__TRY IT__. Type out the lines below exactly, pictures excluded.

__Collected data entries__.
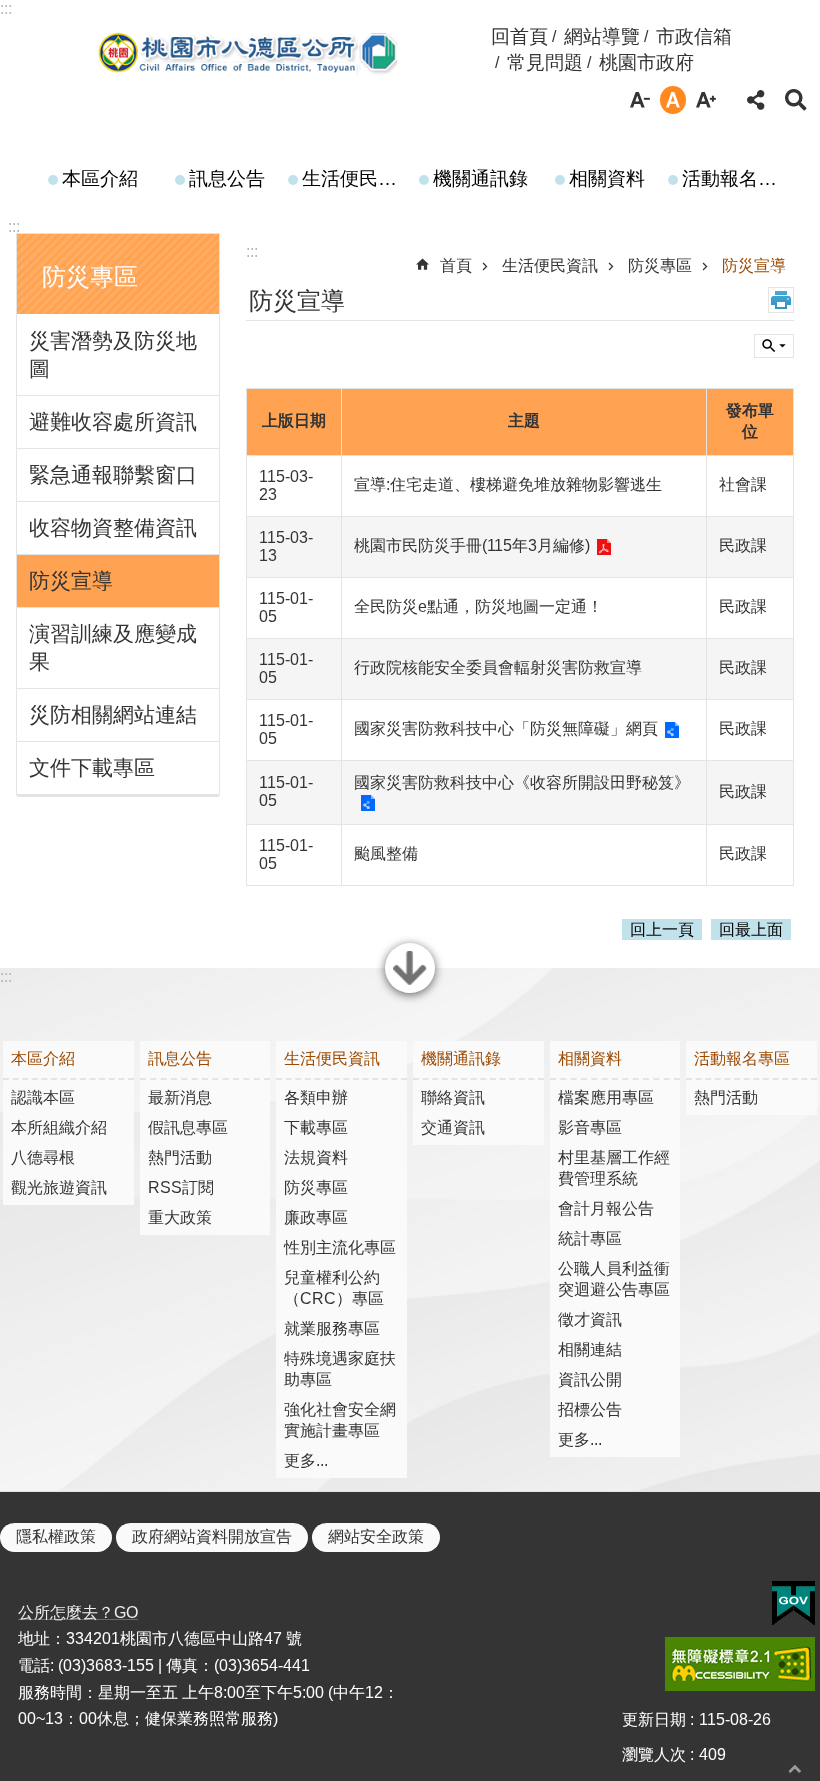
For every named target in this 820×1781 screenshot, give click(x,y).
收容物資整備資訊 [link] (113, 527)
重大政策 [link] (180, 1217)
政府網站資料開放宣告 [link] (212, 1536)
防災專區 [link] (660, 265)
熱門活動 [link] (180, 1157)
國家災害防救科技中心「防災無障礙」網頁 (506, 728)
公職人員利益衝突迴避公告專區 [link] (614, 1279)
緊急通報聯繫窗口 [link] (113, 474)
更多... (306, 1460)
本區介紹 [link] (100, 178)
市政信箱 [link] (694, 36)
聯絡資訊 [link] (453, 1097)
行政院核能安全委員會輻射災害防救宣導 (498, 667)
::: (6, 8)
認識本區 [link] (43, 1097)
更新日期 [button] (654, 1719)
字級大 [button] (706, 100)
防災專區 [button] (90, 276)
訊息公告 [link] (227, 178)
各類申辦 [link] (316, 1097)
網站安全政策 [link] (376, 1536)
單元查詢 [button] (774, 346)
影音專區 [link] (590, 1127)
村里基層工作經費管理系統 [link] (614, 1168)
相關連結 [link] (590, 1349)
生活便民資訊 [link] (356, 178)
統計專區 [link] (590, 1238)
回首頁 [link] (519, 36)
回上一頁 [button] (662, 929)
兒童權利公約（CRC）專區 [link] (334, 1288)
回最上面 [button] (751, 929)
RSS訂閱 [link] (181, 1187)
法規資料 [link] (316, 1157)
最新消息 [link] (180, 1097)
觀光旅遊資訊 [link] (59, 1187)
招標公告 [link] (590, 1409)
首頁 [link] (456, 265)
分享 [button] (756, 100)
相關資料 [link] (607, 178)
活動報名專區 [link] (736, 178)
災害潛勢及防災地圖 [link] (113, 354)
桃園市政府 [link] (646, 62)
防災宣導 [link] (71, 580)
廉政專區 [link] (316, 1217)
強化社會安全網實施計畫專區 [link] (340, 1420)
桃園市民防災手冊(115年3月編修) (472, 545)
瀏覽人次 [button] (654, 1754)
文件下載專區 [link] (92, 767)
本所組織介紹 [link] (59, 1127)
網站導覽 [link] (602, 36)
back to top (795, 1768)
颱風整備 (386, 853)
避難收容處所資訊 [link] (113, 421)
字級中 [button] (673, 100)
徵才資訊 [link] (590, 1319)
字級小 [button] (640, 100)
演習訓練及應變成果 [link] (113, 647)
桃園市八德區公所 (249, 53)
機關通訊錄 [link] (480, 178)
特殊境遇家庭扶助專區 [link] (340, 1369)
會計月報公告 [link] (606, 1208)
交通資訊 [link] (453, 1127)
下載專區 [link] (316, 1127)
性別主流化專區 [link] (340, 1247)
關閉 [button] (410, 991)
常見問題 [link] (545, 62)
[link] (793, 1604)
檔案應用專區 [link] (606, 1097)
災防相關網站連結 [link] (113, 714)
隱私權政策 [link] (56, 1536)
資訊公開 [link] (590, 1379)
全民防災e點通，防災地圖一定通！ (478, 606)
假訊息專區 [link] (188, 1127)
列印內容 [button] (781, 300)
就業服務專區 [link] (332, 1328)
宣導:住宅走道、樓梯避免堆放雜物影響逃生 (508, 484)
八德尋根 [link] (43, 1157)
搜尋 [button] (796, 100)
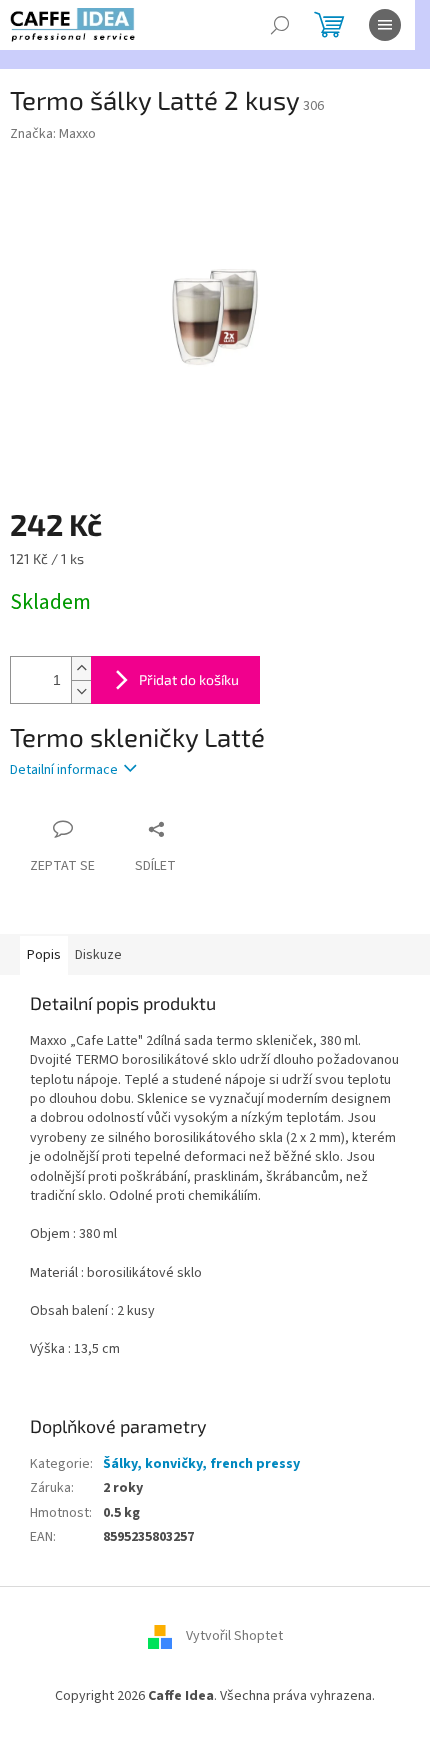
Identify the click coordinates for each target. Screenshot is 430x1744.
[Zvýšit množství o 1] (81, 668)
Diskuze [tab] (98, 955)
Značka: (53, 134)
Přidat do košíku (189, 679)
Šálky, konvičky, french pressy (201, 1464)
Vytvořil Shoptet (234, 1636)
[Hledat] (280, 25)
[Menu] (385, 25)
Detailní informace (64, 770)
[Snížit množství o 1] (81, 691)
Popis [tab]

__ANSWER TO THIS TASK__.
For every named target in this 820×1781 screenshot, give click(x,y).
收容物資整備資訊 [link] (113, 527)
重大政策 [link] (180, 1217)
政府網站資料開放宣告 [link] (212, 1536)
防災專區 [link] (660, 265)
熱門活動 [link] (180, 1157)
國家災害防救科技中心「防災無障礙」網頁 (506, 728)
公職人員利益衝突迴避公告專區 [link] (614, 1279)
緊急通報聯繫窗口 [link] (113, 474)
更多... (306, 1460)
本區介紹 [link] (100, 178)
市政信箱 [link] (694, 36)
聯絡資訊 [link] (453, 1097)
行政院核能安全委員會輻射災害防救宣導 (498, 667)
::: (6, 8)
認識本區 [link] (43, 1097)
更新日期 [button] (654, 1719)
字級大 [button] (706, 100)
防災專區 [button] (90, 276)
訊息公告 [link] (227, 178)
各類申辦 [link] (316, 1097)
網站安全政策 [link] (376, 1536)
單元查詢 [button] (774, 346)
影音專區 [link] (590, 1127)
村里基層工作經費管理系統 [link] (614, 1168)
相關連結 [link] (590, 1349)
生活便民資訊 [link] (356, 178)
統計專區 [link] (590, 1238)
回首頁 [link] (519, 36)
回上一頁 [button] (662, 929)
兒童權利公約（CRC）專區 [link] (334, 1288)
回最上面 [button] (751, 929)
RSS訂閱 [link] (181, 1187)
法規資料 [link] (316, 1157)
最新消息 [link] (180, 1097)
觀光旅遊資訊 [link] (59, 1187)
招標公告 [link] (590, 1409)
首頁 [link] (456, 265)
分享 [button] (756, 100)
相關資料 [link] (607, 178)
活動報名專區 [link] (736, 178)
災害潛勢及防災地圖 [link] (113, 354)
桃園市政府 [link] (646, 62)
防災宣導 [link] (71, 580)
廉政專區 [link] (316, 1217)
強化社會安全網實施計畫專區 [link] (340, 1420)
桃園市民防災手冊(115年3月編修) (472, 545)
瀏覽人次 [button] (654, 1754)
文件下載專區 [link] (92, 767)
本所組織介紹 [link] (59, 1127)
網站導覽 [link] (602, 36)
back to top (795, 1768)
颱風整備 (386, 853)
避難收容處所資訊 [link] (113, 421)
字級中 [button] (673, 100)
徵才資訊 [link] (590, 1319)
字級小 [button] (640, 100)
演習訓練及應變成果 [link] (113, 647)
桃園市八德區公所 (249, 53)
機關通訊錄 [link] (480, 178)
特殊境遇家庭扶助專區 [link] (340, 1369)
會計月報公告 [link] (606, 1208)
交通資訊 [link] (453, 1127)
下載專區 [link] (316, 1127)
性別主流化專區 [link] (340, 1247)
關閉 [button] (410, 991)
常見問題 [link] (545, 62)
[link] (793, 1604)
檔案應用專區 [link] (606, 1097)
災防相關網站連結 [link] (113, 714)
隱私權政策 [link] (56, 1536)
資訊公開 [link] (590, 1379)
全民防災e點通，防災地圖一定通！ (478, 606)
假訊息專區 [link] (188, 1127)
列印內容 [button] (781, 300)
就業服務專區 [link] (332, 1328)
宣導:住宅走道、樓梯避免堆放雜物影響逃生 (508, 484)
八德尋根 [link] (43, 1157)
搜尋 [button] (796, 100)
Identify the click coordinates for each target. Screenshot is 430x1744.
[Zvýšit množství o 1] (81, 668)
Diskuze [tab] (98, 955)
Značka: (53, 134)
Přidat do košíku (189, 679)
Šálky, konvičky, french pressy (201, 1464)
Vytvořil Shoptet (234, 1636)
[Hledat] (280, 25)
[Menu] (385, 25)
Detailní informace (64, 770)
[Snížit množství o 1] (81, 691)
Popis [tab]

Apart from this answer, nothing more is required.